Getting into top shape through competitions?
Many skiers fine-tune their peak performance through competitions. If, during competitions and intensive workouts, it feels like something is still missing, competing generally helps. If muscle condition is good and there are no signs of overtraining, competitions provide challenging, high-intensity workouts that advance progress.

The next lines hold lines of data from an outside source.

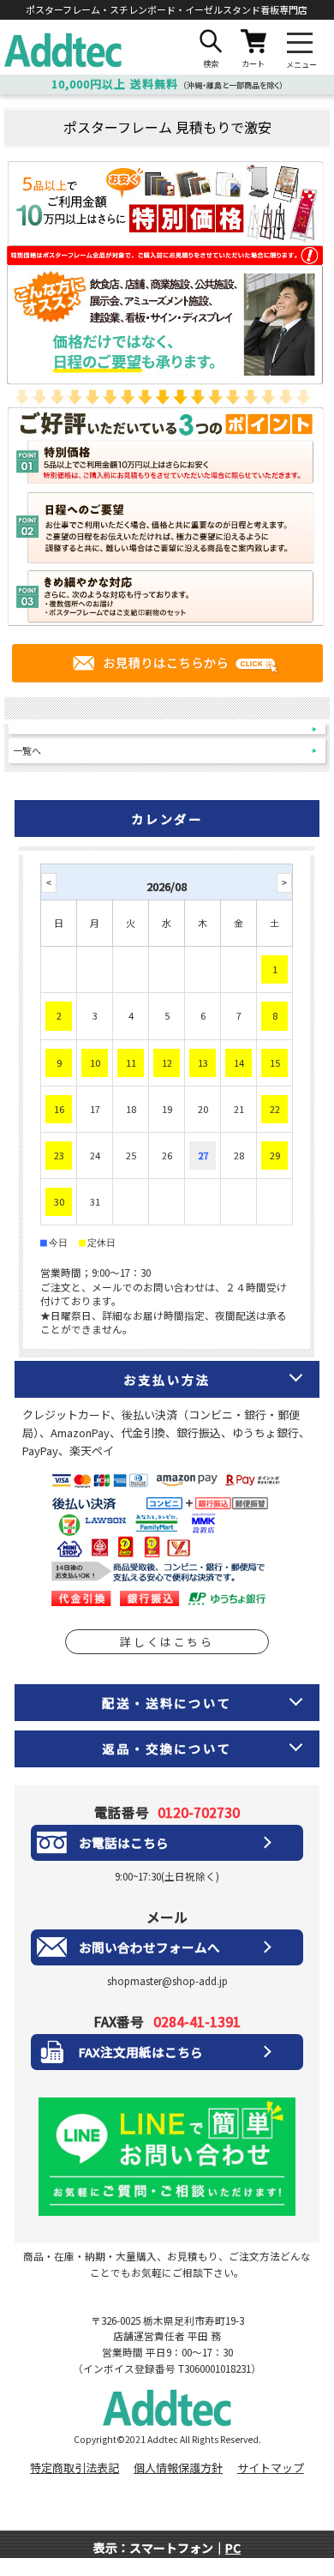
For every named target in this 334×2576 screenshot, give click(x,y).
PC (233, 2547)
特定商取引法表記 (74, 2467)
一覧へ (27, 750)
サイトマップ (270, 2467)
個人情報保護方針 (178, 2467)
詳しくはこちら (166, 1642)
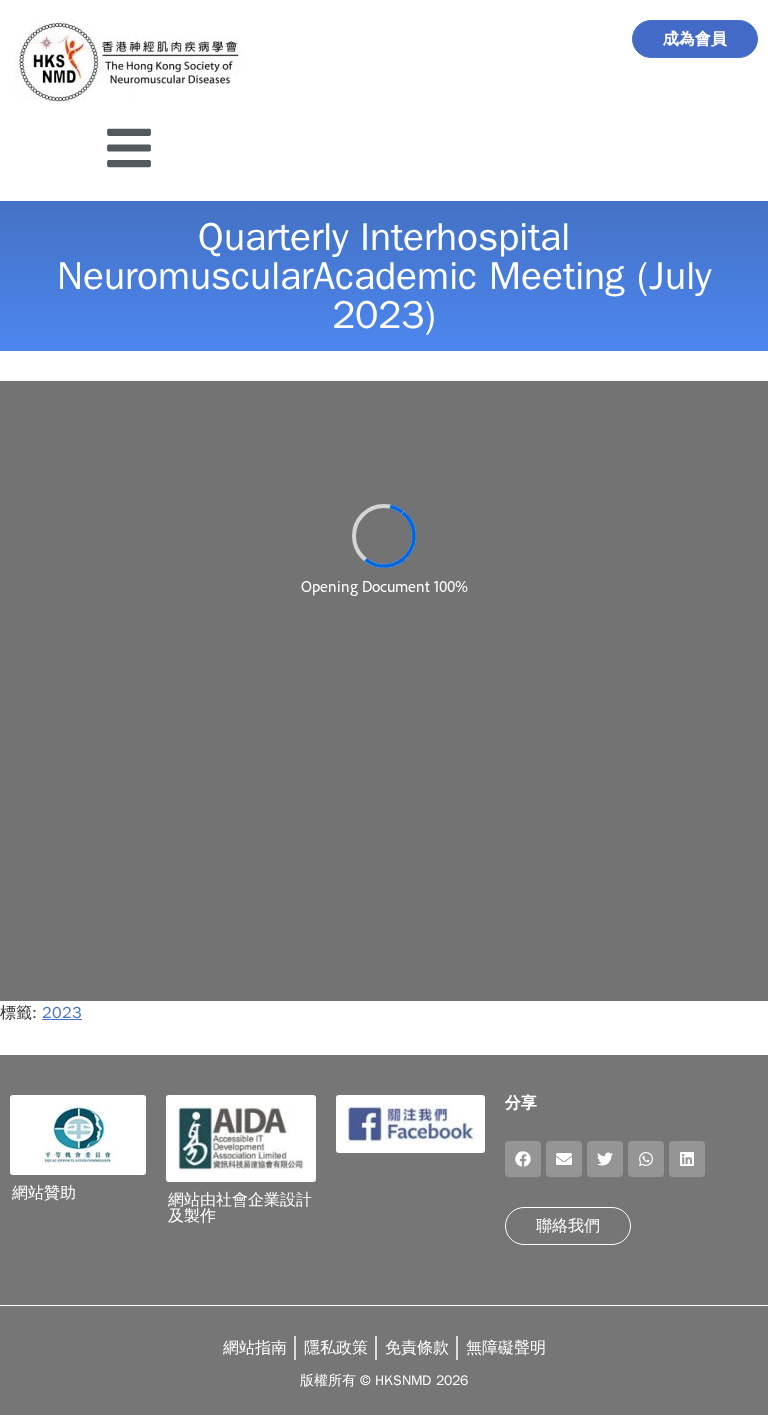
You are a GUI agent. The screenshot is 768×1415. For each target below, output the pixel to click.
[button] (523, 1159)
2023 (62, 1013)
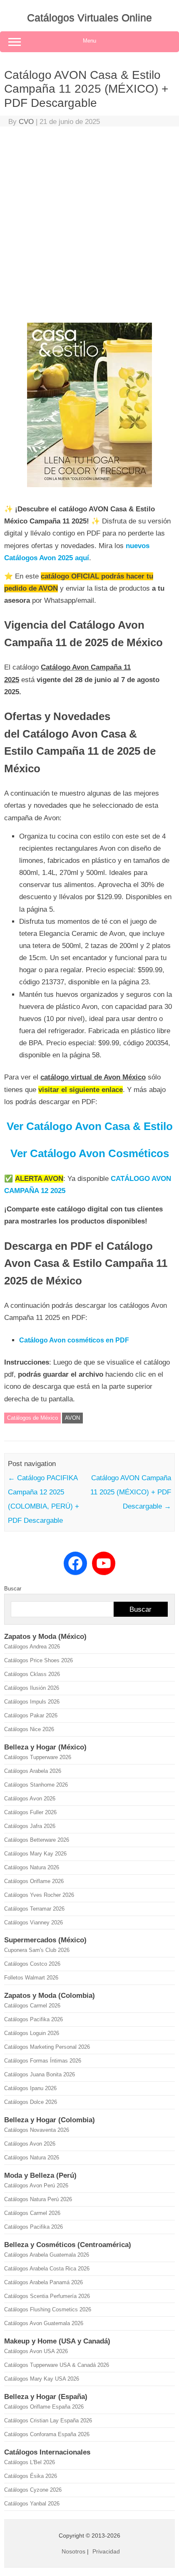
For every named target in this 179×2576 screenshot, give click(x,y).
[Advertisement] (89, 226)
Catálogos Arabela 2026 (32, 1771)
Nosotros (73, 2551)
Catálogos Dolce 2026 (30, 2102)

“If the training season has gone well and you feel like you haven’t quite tapped into your full potential during the races, and your muscle condition is good, using competitions to improve condition will work reliably. However, if you have undergone a tough training camp or other forms of strain, then the competition cycle may not advance your fitness but rather hinder it,” says Virtanen to Maastohiihto.com.
How can one assess their condition?
“One way is to monitor your maximum heart rate during competitions. If it’s, for example, 10 beats or more below the maximum heart rate measured in a treadmill test, it indicates that your muscles are not fully opened up, and you’re not getting the most out of yourself. At that point, you need to improve your condition through muscle maintenance, supportive training, and some targeted sharp workouts to elevate your performance in competitions.”
The optimal number of competitions is individual, influenced by the level of basic training and foundation. Some might need a tough workout during the week and two competitions on the weekend to make progress.
“Such a high-intensity block can work for some athletes. When performance in competitions starts to decline, it’s wise to focus on basic training. This varies from person to person and is specific to the athlete.”
Ski Classics star Andreas Nygaard is a prime example of an athlete who always seeks speed through competitions during the season. Excessive high-intensity training before winter does not suit him, and most of his summer and autumn training is controlled threshold training. As the season starts, he competes frequently, and the competitions are crucial for him to reach his maximum performance.
Also Read: Andreas Nygaard’s training doesn’t include gimmicks
Making significant adjustments during the competition season is challenging but possible, as Virtanen knows through his athletes. He also understands how much training during the competition season impacts the overall performance. Individual needs vary, and many factors depend on the athlete’s type. However, the main principles are clear.
“After competitions, you must first ensure recovery, then check metabolic function, and then sharpen the nervous system to keep the body alert. Only then do you prepare for the next competition. You can’t move on to the next step until the previous one is completed,” Virtanen summarizes, adding:
“If you’ve had races on Friday, Saturday, and Sunday, recovery and ensuring proper aerobic metabolism might take the entire following week. If you have a race on Saturday, you won’t be able to do any preparatory training. When traveling around the World Cup circuit, training becomes relatively straightforward.”